Ingresar | Crear cuenta

El Destiempo

La noticia, pero a destiempo — sátira y opinión sobre la prensa local de México.

Edición Nacional 13 de agosto, 2026
Ciudad de México Nota 3 de julio de 2026

Rolex de agradecimiento: un desconocido se hace millonario apostándole al Tri y nos regala relojes por la molestia

Tamaño de letra
Rolex de agradecimiento: un desconocido se hace millonario apostándole al Tri y nos regala relojes por la molestia
Existe una nueva categoría de patriotismo que ningún cronista clásico previó: el patrocinio afectivo por parte de un influencer extranjero que se hizo rico gracias a nosotros. El creador de contenido estadounidense Steve Will Do It —nombre real Stephen Deleonardis— apostó dos millones de dólares a que México le ganaría a Ecuador. México ganó. Él se embolsó una fortuna. Y en un gesto que oscila entre la gratitud y el flex, se apareció en la concentración del Tri para repartir relojes Rolex a jugadores y cuerpo técnico.

Entendámoslo bien, porque el mecanismo es hermoso en su cinismo. La Selección Mexicana no le ganó a Ecuador para llenar de orgullo a una nación; la Selección Mexicana, sin saberlo, trabajaba de comisionista para un señor de veintisiete años que veía el partido con la calculadora en la mano. Nosotros pusimos el nervio, el sufrimiento y la desvelada; él puso el dinero y se quedó con la ganancia. Y como buen ganador, decidió compartir las migajas de su suerte en forma de relojes suizos, que en la muñeca de un futbolista se ven espectaculares y en la lógica del asunto se ven, más bien, como una propina generosa.

Hay algo profundamente contemporáneo en la escena. El aficionado tradicional lloraba, rezaba y prometía dejar de tomar si el equipo pasaba de ronda. El aficionado moderno abre una app, deposita dos millones de dólares y convierte la fe en un instrumento financiero. Y cuando gana, no agradece a la afición ni al Vasco: agradece con lujo, porque en su universo el afecto se mide en quilates. El Tri, que tantas veces ha jugado con el corazón, ahora resulta que también juega para el portafolio de un tercero.
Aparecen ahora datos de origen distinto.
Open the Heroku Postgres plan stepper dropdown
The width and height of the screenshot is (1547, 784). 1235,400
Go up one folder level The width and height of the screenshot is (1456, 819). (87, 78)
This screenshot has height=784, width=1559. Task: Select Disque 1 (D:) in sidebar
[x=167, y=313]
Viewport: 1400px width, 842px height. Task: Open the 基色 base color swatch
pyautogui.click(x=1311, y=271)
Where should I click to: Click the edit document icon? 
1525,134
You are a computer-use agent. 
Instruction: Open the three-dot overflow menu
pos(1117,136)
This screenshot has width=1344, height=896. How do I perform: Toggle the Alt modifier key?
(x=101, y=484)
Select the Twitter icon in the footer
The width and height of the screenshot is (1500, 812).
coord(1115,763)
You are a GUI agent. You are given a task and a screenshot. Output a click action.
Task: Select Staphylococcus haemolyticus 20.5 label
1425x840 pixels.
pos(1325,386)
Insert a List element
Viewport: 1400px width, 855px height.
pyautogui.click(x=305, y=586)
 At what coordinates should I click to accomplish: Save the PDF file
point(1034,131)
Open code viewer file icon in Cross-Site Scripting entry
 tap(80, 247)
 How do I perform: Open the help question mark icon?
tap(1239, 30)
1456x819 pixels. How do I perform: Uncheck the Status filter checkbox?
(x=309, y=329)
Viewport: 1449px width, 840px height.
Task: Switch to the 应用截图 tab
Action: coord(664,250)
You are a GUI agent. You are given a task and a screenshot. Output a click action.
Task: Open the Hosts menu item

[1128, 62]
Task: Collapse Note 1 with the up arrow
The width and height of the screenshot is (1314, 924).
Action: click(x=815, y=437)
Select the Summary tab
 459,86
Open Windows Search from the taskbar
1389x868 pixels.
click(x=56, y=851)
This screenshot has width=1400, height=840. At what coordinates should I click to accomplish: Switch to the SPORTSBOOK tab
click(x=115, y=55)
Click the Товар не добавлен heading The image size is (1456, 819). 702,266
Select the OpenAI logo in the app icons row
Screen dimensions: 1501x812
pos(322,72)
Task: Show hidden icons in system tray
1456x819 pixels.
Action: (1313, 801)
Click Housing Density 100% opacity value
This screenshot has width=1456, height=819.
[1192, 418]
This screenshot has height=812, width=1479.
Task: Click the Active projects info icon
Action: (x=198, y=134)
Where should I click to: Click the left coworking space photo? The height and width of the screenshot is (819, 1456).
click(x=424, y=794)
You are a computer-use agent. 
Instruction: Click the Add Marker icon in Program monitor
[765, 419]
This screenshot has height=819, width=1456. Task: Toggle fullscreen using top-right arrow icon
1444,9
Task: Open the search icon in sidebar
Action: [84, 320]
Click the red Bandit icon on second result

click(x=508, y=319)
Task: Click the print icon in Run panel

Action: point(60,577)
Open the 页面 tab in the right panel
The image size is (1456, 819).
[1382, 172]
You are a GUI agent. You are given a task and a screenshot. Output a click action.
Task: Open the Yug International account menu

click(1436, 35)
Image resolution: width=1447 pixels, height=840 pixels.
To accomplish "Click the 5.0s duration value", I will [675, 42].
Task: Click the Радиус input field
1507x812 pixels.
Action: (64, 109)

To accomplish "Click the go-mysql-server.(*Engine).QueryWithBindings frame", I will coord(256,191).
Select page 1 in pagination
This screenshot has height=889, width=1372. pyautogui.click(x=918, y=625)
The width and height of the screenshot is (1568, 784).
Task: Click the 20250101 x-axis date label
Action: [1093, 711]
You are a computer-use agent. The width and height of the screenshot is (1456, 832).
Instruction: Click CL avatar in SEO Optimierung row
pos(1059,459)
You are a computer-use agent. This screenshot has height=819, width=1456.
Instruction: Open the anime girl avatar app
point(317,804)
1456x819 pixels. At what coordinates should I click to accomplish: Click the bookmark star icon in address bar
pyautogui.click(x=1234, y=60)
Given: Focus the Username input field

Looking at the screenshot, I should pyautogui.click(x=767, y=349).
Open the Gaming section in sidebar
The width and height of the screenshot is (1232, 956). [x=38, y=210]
Lo mejor es imaginar el futuro inmediato. Si México pasa a Inglaterra, ¿cuánto apostará ahora? ¿Y qué repartirá si vuelve a acertar, departamentos en Polanco? El riesgo, claro, es el día que pierda su apuesta: ahí veremos si el cariño por la Selección aguanta sin premio, o si descubrimos que el amor de este benefactor siempre tuvo, como todo buen negocio, una cláusula de rendimiento. Por lo pronto, once mexicanos traen un Rolex nuevo y una lección económica gratis: en este Mundial, hasta la victoria del Tri tiene dueño, y no somos nosotros.